We made Chirrup 5X faster than competitor bird recognition models
Chirrup wanted to create a bird sound recognition system that supports sustainable farming
Biodiversity loss is one of the thorniest problems farmers face. It affects soil fertility, crop yields, and ecosystem services. Chirrup has the solution to this problem and it lies in bird sounds.
Namely, birds play a critical role in maintaining the health of farmland ecosystems. However, identifying and monitoring bird species can be highly demanding and time-consuming for farming professionals. To address this problem, the client developed a cloud-hosted bird sound recognition system. Via this easy-to-use platform, users can upload and manage recordings, as well as generate reports.
Facing multiple challenges while bringing the platform to life
Time-consuming improvements of poor-quality audio files
The client’s primary goal was to create a highly intuitive application that enables fast and accurate bird recognition from audio clips. However, the process was more complex than they expected. Namely, they faced numerous difficulties, such as poor-quality audio files that required lots of preprocessing. They were wasting lots of time clearing and improving the audio data so that it could be further analyzed.
Collecting and validating data
To the precision of bird sound predictions, we focused on collecting as much data as possible. We did that by scraping relevant information from multiple sources. During the process, data validation was our top priority. We made sure all data was properly licensed and met ethical standards.
Ensuring platform accuracy
One of the client’s requirements was improving the accuracy of predictions. We did that by developing an occurrence mask for the output of the model. The purpose of the mask was to check whether some bird species could appear in certain locations during specific times of the year. That helped the client reduce false positives in platform predictions. While creating the occurrence mask was a highly time-consuming process, it delivered immense value to the client and boosted its accuracy.
The team: the data science and software development firepower
The platform development required a team highly skilled in data science and software development. We deployed a team that consisted of:
- Two data scientists, responsible for processing and analyzing audio data. Their task was also to implement the machine-learning algorithms used for bird sound recognition.

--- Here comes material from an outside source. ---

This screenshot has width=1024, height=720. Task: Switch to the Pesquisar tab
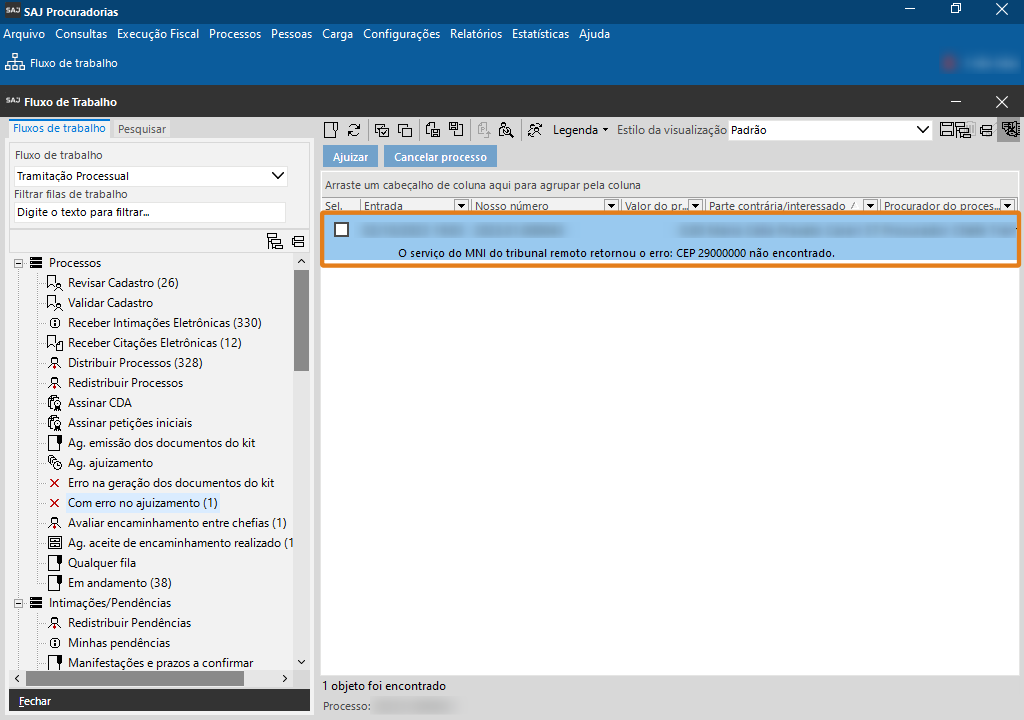coord(142,129)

- A back-end developer, whose task was to build and maintain the server-side platform infrastructure. It included data storage, data aggregation, and app deployment.
- A front-end developer, who designed and implemented the user-facing web application. This included the UI/UX design.

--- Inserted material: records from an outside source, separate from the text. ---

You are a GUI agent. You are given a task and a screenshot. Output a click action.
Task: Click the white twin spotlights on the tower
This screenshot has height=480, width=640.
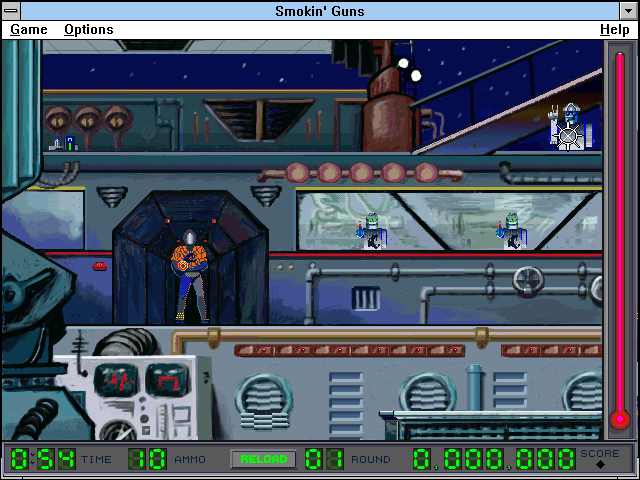(x=408, y=69)
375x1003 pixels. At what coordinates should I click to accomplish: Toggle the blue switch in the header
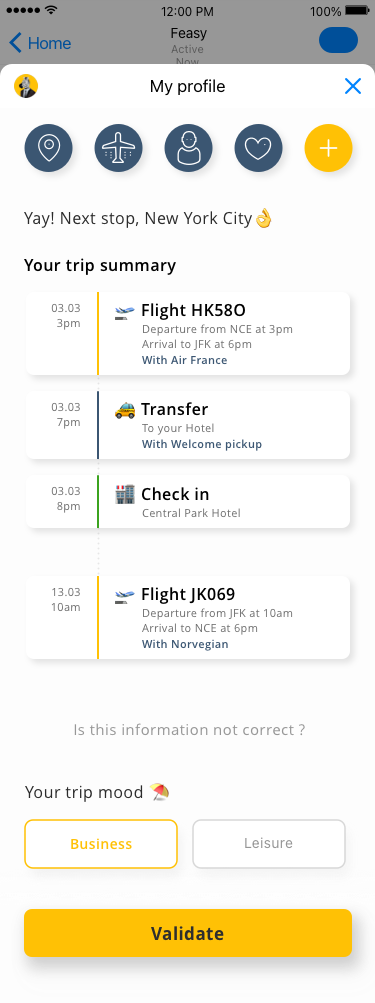point(339,40)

- A product owner/project manager (PO/PM), whose task was to oversee the platform deployment and delivery. They defined and prioritized product features, managed the product backlog, and ensured the team met the client’s expectations.

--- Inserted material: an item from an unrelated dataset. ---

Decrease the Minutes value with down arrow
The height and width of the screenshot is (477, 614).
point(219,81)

While working on the project, we closely collaborated with ecology consultants. That way, we ensured the platform provided invaluable insights into the biodiversity and health of the land.
The results: a fast-growing platform, 5X faster than similar models
The model we developed exceeded the capabilities of its existing counterparts. It is 5 times faster than similar bird sound recognition solutions. Speed improvements let the Chirrup model perform tasks faster and more efficiently. That is exactly what gives it a major competitive advantage in this growing market.
Chirrup proved to be super-useful when it comes to detecting rare species and generating a large number of true positive predictions. Currently, 21 farms use the platform. Audio samples were collected from two sites on each farm. It is expected that the figures will double by the end of May once production starts.
How we achieved those results:
A deep learning network
We used a deep learning network to analyze the chirps of birds and identify the species in different areas.
Building a scalable and user-friendly system
We focused on boosting its accuracy while maintaining its user-friendliness and ease of use. The platform’s machine-learning algorithms were tested and optimized to ensure the highest level of accuracy.
The back-end infrastructure was designed with scalability in mind. The platform is built to handle large volumes of recordings and data. On the other hand, the front-end interface was designed to be highly intuitive and user-friendly. It made it easy for farmers and other users to upload recordings, manage their farms, and easily generate reports.
The full tech stack
- React, Material UI, and React-Route for the front end of the platform
- NestJS for the back end of the platform
- MongoDB as the database due to its scalability and ease of implementing data aggregation
- AWS infrastructure for deploying the back-end and artificial intelligence components
- CloudFront for the front-end deployment
- AWS services such as Amazon Simple Queue Service (SQS), Simple Email Service (SES), and Simple Storage Service (S3)
- SQS for the back-end and artificial intelligence components
- A custom-built Convolutional Neural Network (CNN) for the artificial intelligence components
- Classic libraries such as Librosa, Skimage, and OpenCV for spectrograms and extracting relevant features. Along with the powerful TensorFlow Keras API, they are also leveraged in training the CNN model using advanced techniques like transfer learning and data augmentation.